# PJ Penn vs. Joe Stevenson Fight!



## Brian R. VanCise (Jan 20, 2008)

From UfC 80

[yt]h7P9tGp6P0Y[/yt]


----------



## Brian R. VanCise (Jan 20, 2008)

Penn was awesome!


----------



## Brian R. VanCise (Jan 20, 2008)

Post fight interview!

http://www.ufc.com/index.cfm?fa=MultiMedia.Detail&gid=9672


----------



## Perpetual White Belt (Jan 20, 2008)

Crap!  I got online to late to view it.  My cousin said Penn knocked the crap out of Stevenson.  In my opinion the fight was a mismatch to begin with.


----------



## PictonMA (Jan 21, 2008)

I watched the fight live on PPV.  There is no doubt that Penn outclassed Stevenson from the get go.  But I will give Joe credit for being a great competitor and a phenominal athlete.

I would hate to be Stevenson's next couple of opponents.  He's experienced enough to bounce back from this imo and come back with a vengance.

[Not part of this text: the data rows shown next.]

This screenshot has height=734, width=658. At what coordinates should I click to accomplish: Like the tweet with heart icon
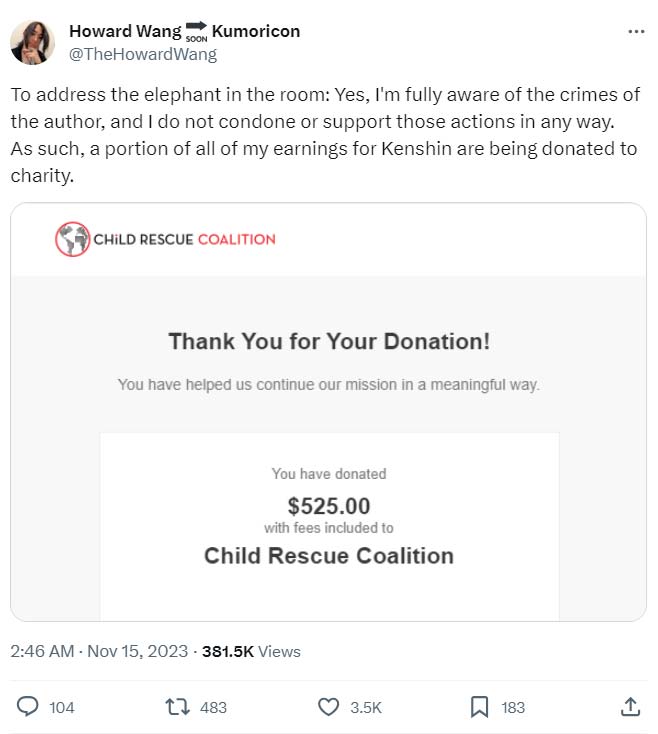click(x=328, y=707)
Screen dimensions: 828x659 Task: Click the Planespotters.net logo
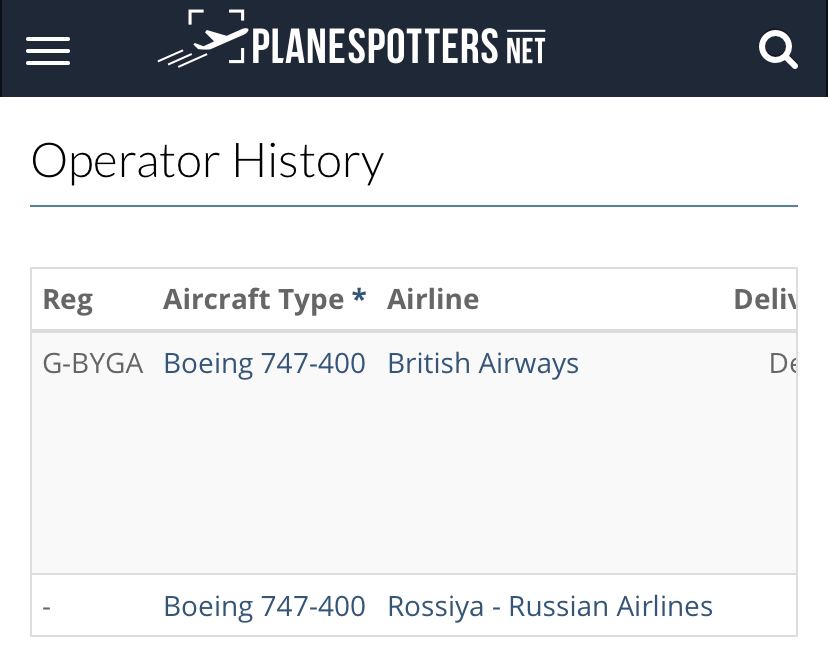351,40
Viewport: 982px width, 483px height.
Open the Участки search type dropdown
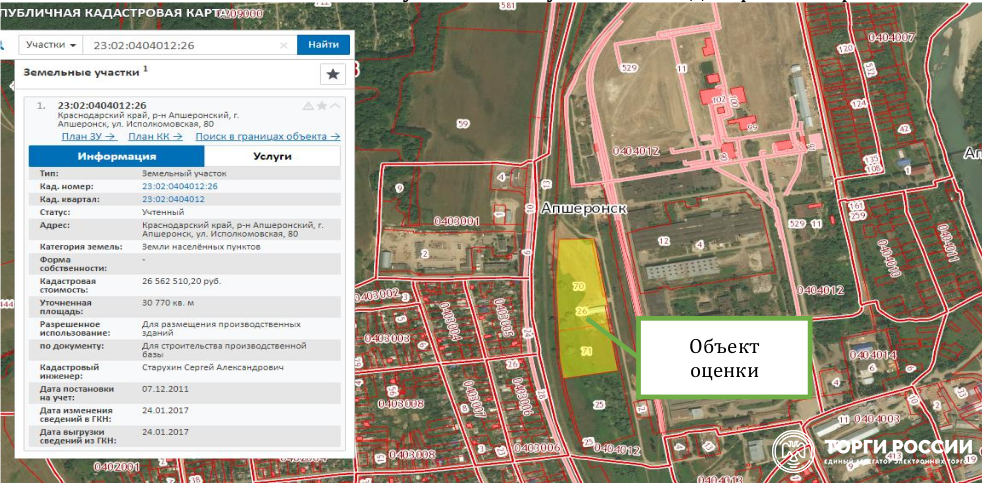point(52,45)
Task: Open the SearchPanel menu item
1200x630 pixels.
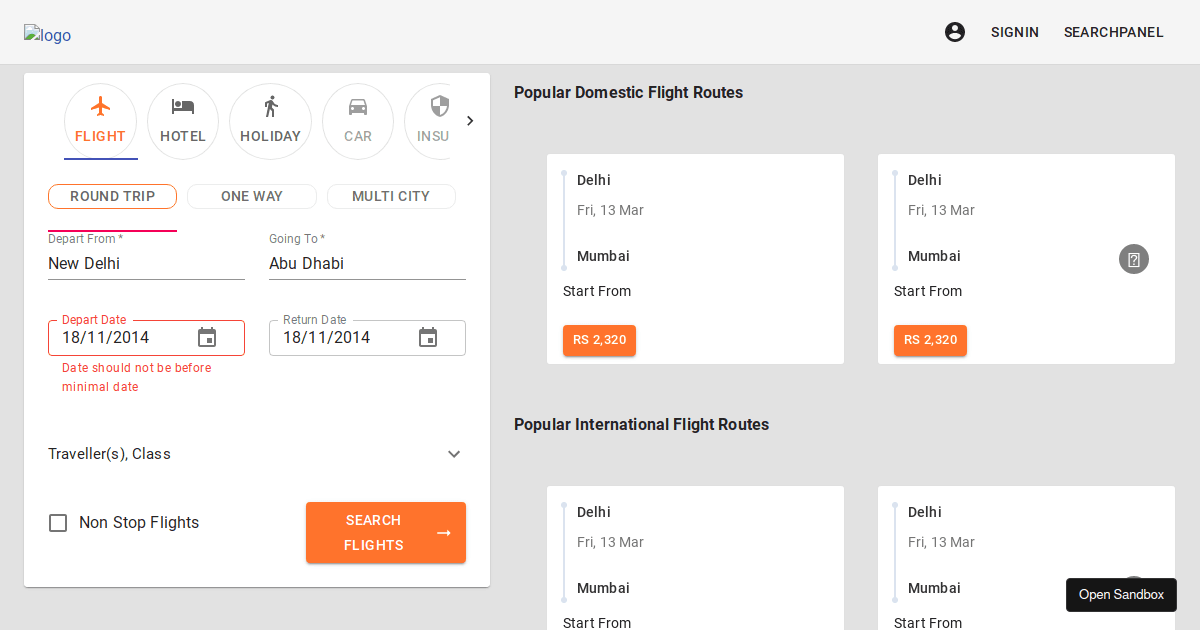Action: [1113, 32]
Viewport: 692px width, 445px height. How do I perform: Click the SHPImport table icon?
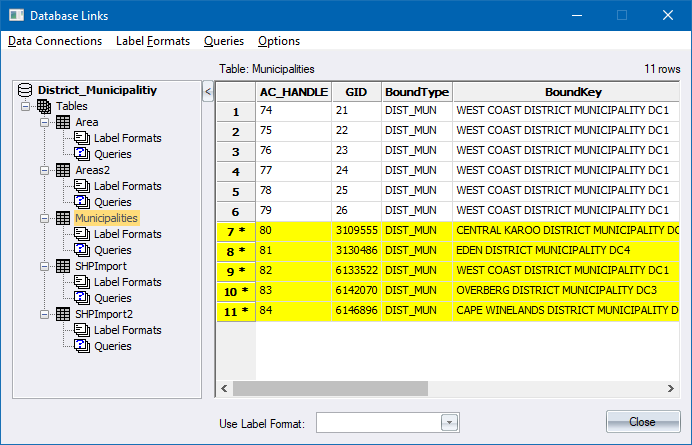[63, 266]
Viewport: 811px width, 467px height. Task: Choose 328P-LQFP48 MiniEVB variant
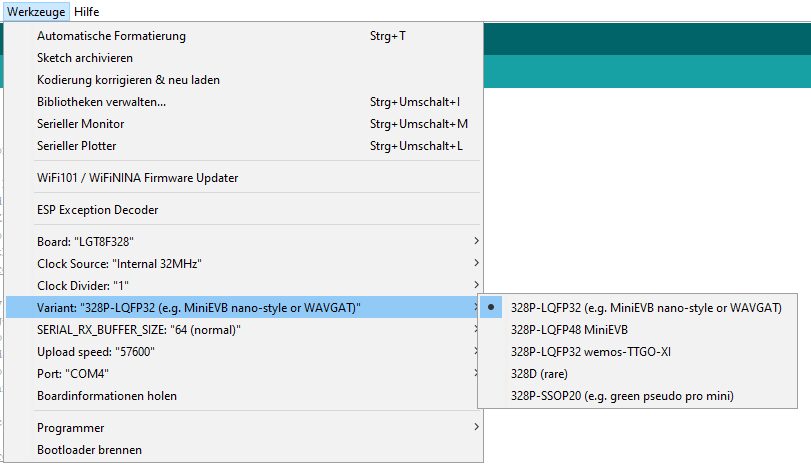[x=637, y=330]
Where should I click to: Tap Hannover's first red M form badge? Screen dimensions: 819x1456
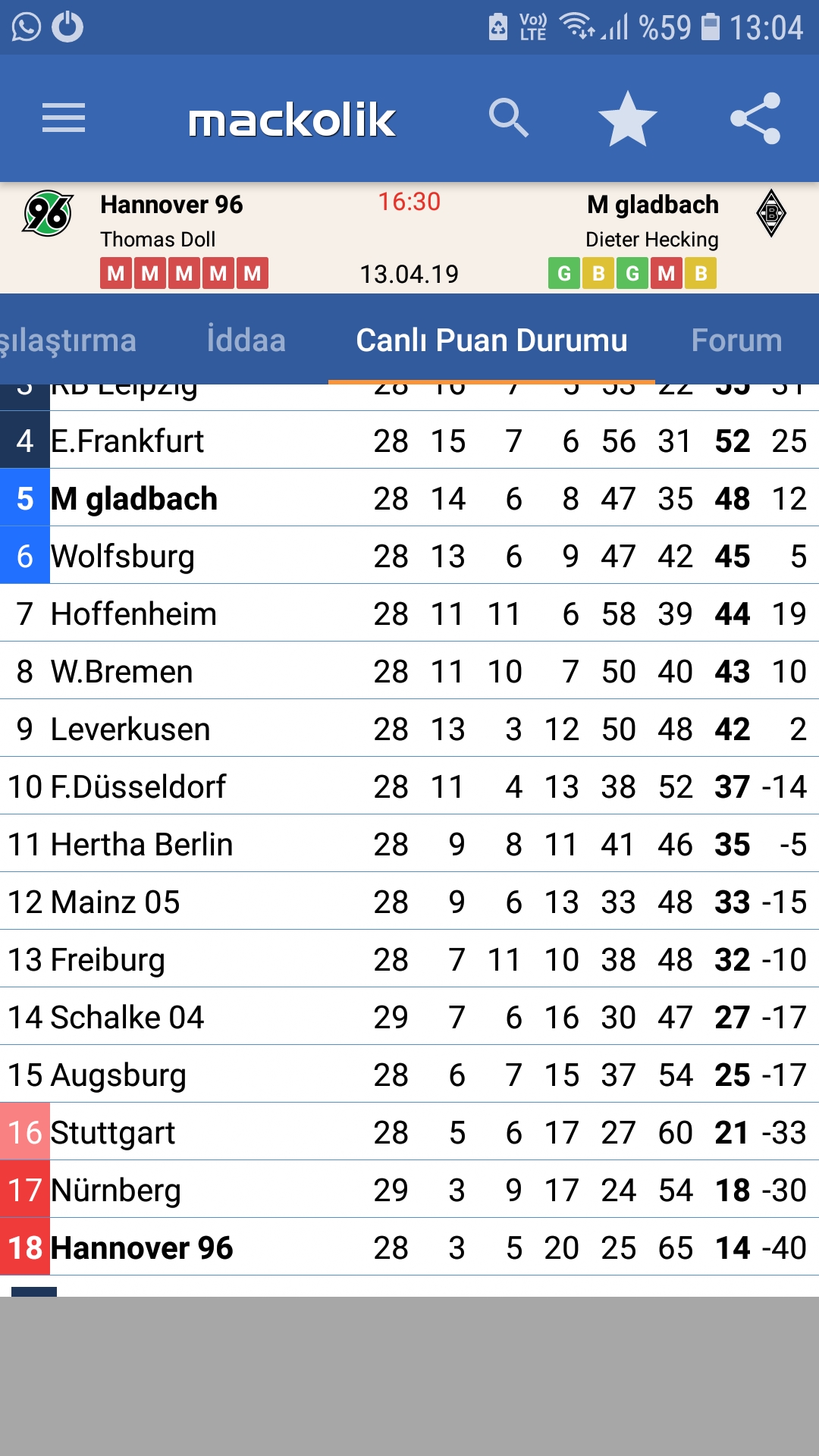(x=116, y=273)
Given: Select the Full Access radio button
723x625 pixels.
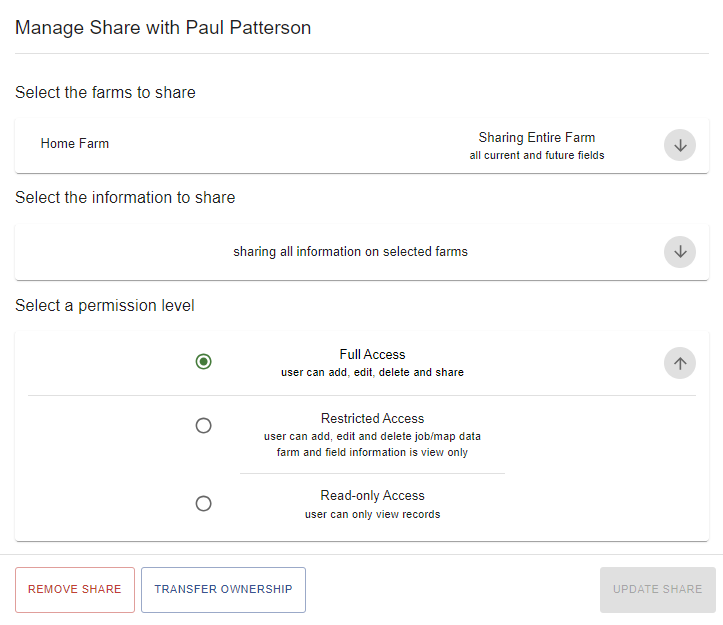Looking at the screenshot, I should point(203,362).
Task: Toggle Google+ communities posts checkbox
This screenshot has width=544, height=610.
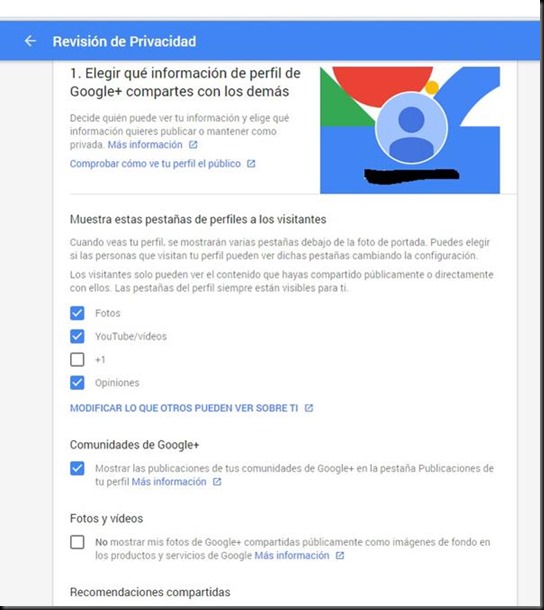Action: click(77, 468)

I also think Penn is going to knock the crap outta Sherk and his next couple of  challengers.  Exciting times in the Lightweight division finally.


----------



## terryl965 (Jan 21, 2008)

BJ is a great fighter and always has been, JS is still young and will bounce back nicely.


----------



## Tez3 (Jan 21, 2008)

PictonMA said:


> I watched the fight live on PPV. There is no doubt that Penn outclassed Stevenson from the get go. But I will give Joe credit for being a great competitor and a phenominal athlete.
> 
> I would hate to be Stevenson's next couple of opponents. He's experienced enough to bounce back from this imo and come back with a vengance.
> 
> I also think Penn is going to knock the crap outta Sherk and his next couple of challengers. Exciting times in the Lightweight division finally.


 
What did you think of the rest of the show? Venue etc.


----------



## PictonMA (Jan 21, 2008)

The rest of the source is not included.